_ASSIGNMENT_
Quote every line below exactly as it reads.

*** EXCERPTED DATA

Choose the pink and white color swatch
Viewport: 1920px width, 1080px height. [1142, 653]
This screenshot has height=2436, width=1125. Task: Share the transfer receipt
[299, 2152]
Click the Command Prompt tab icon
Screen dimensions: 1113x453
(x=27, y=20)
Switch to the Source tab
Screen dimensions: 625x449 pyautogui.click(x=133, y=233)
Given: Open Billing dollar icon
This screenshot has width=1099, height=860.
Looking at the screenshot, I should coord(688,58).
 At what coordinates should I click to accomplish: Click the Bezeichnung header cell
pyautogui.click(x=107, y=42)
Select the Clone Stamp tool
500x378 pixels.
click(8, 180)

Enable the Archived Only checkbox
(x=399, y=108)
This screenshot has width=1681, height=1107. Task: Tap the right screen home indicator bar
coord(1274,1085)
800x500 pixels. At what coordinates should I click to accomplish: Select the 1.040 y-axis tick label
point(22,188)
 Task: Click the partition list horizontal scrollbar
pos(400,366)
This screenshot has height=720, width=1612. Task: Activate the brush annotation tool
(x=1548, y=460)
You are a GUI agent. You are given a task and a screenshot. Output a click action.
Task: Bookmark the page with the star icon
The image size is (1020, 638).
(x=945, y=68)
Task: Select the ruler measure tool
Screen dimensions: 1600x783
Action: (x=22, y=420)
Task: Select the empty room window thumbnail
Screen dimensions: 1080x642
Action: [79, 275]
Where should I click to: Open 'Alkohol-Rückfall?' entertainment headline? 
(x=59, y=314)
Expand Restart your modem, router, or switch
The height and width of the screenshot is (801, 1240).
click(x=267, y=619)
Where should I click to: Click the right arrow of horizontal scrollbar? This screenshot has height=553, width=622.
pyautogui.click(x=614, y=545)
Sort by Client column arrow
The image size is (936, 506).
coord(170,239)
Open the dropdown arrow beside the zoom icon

******

_YOUR SOLUTION_
Choose the pink and white color swatch
Viewport: 1920px width, 1080px height. [1142, 653]
This screenshot has height=2436, width=1125. Task: Share the transfer receipt
[299, 2152]
Click the Command Prompt tab icon
Screen dimensions: 1113x453
(x=27, y=20)
Switch to the Source tab
Screen dimensions: 625x449 pyautogui.click(x=133, y=233)
Given: Open Billing dollar icon
This screenshot has width=1099, height=860.
Looking at the screenshot, I should coord(688,58).
 At what coordinates should I click to accomplish: Click the Bezeichnung header cell
pyautogui.click(x=107, y=42)
Select the Clone Stamp tool
500x378 pixels.
click(8, 180)

Enable the Archived Only checkbox
(x=399, y=108)
This screenshot has width=1681, height=1107. Task: Tap the right screen home indicator bar
coord(1274,1085)
800x500 pixels. At what coordinates should I click to accomplish: Select the 1.040 y-axis tick label
point(22,188)
 Task: Click the partition list horizontal scrollbar
pos(400,366)
This screenshot has height=720, width=1612. Task: Activate the brush annotation tool
(x=1548, y=460)
You are a GUI agent. You are given a task and a screenshot. Output a click action.
Task: Bookmark the page with the star icon
The image size is (1020, 638).
(x=945, y=68)
Task: Select the ruler measure tool
Screen dimensions: 1600x783
Action: (x=22, y=420)
Task: Select the empty room window thumbnail
Screen dimensions: 1080x642
Action: [79, 275]
Where should I click to: Open 'Alkohol-Rückfall?' entertainment headline? 
(x=59, y=314)
Expand Restart your modem, router, or switch
The height and width of the screenshot is (801, 1240).
click(x=267, y=619)
Where should I click to: Click the right arrow of horizontal scrollbar? This screenshot has height=553, width=622.
pyautogui.click(x=614, y=545)
Sort by Client column arrow
The image size is (936, 506).
coord(170,239)
Open the dropdown arrow beside the zoom icon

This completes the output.